Surgical technique for the treatment of renal cell carcinoma with inferior vena cava tumor thrombus: tips, tricks and oncological results

Vital Hevia, Gaetano Ciancio, Victoria Gómez, Sara Álvarez, Víctor Díez-Nicolás, Francisco Javier Burgos, Vital Hevia, Gaetano Ciancio, Victoria Gómez, Sara Álvarez, Víctor Díez-Nicolás, Francisco Javier Burgos

Abstract

Renal cell carcinoma represents 3 % of all cancers. Around 4-10 % of cases present with inferior vena cava involvement, generally with tumor thrombus. Clinical and preoperative stage will be classified depending of the thrombus extension.
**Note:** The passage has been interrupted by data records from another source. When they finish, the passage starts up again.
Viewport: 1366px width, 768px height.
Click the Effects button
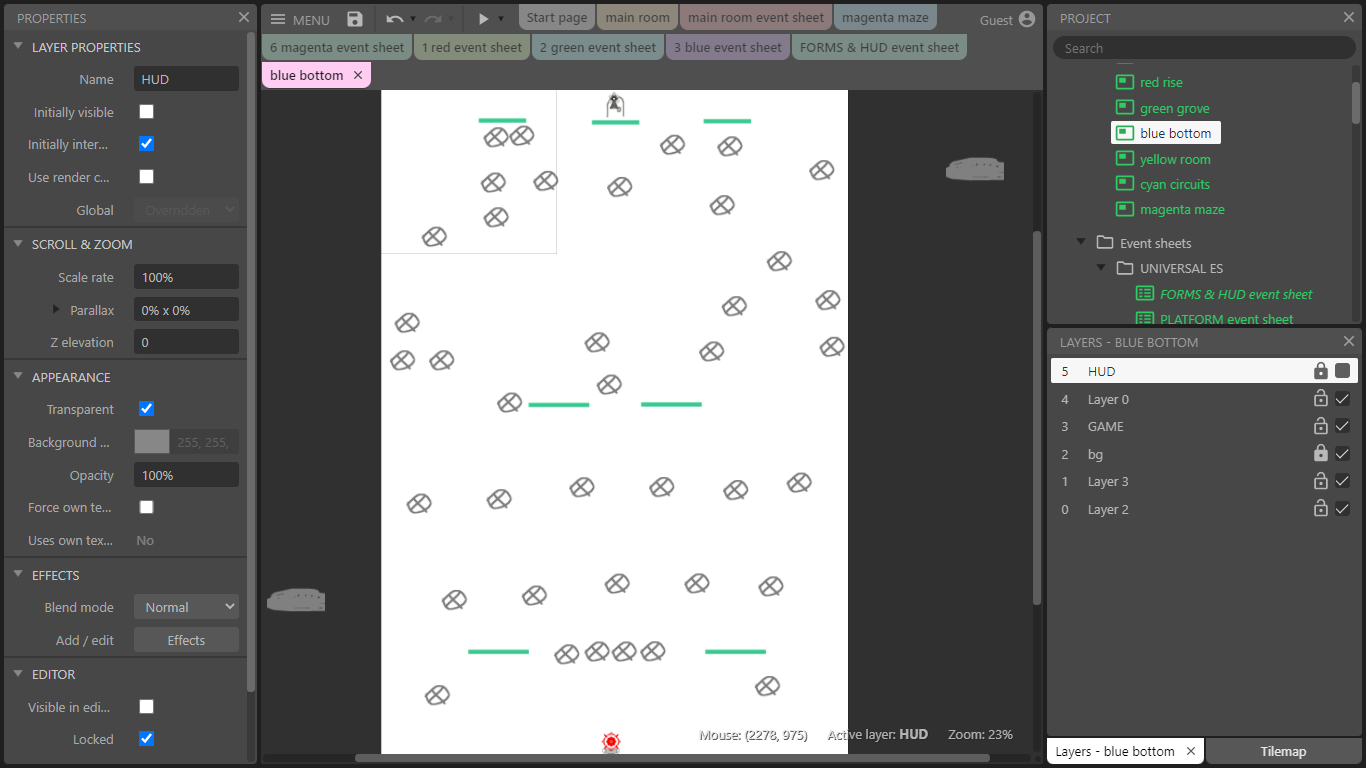(x=186, y=640)
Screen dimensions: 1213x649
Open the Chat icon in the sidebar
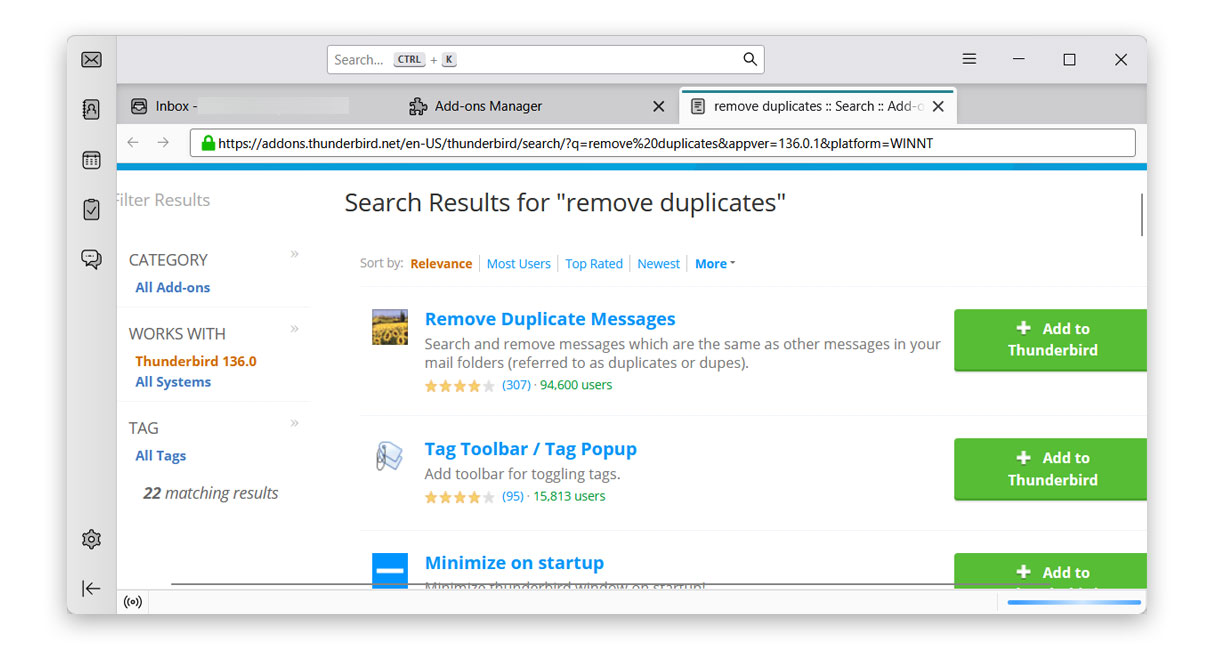pyautogui.click(x=91, y=258)
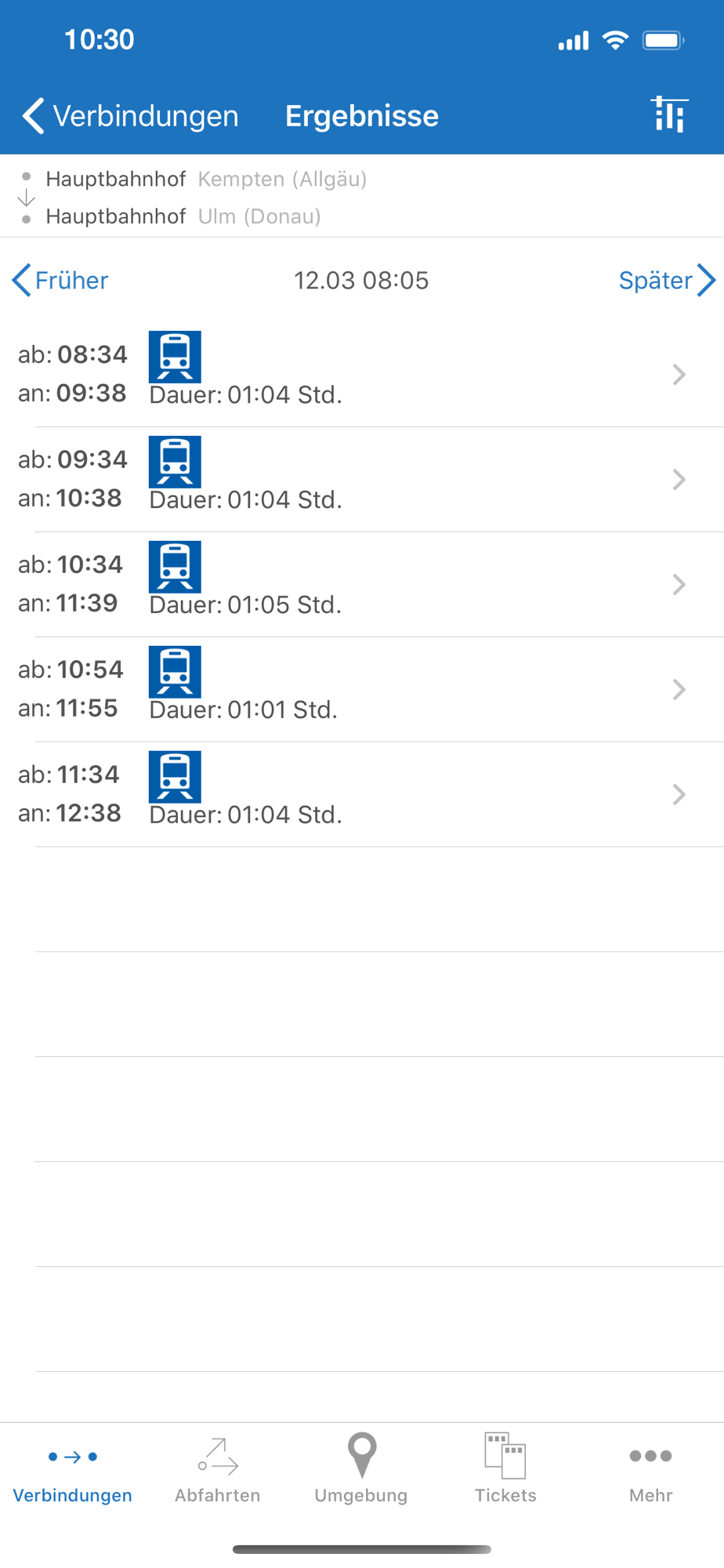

A high quality preoperative workup is essential to properly plan surgical approach. Complete surgical resection of the tumor is potentially the only curative treatment, although it supposes a real challenge due to operative difficulty, potential for massive bleeding or tumor pulmonary thromboembolism. Surgery includes techniques derived from transplantation surgery and, in some cases, cardiovascular intervention with cardiopulmonary bypass. Long-term oncological outcomes after complete removal of the entire tumor burden are acceptable. In this report we describe step-by-step surgical maneuvers depending on the thrombus lever, and focusing in complete abdominal approach for the complete excision of the tumor. Moreover, a recent literature review about oncological results is reported.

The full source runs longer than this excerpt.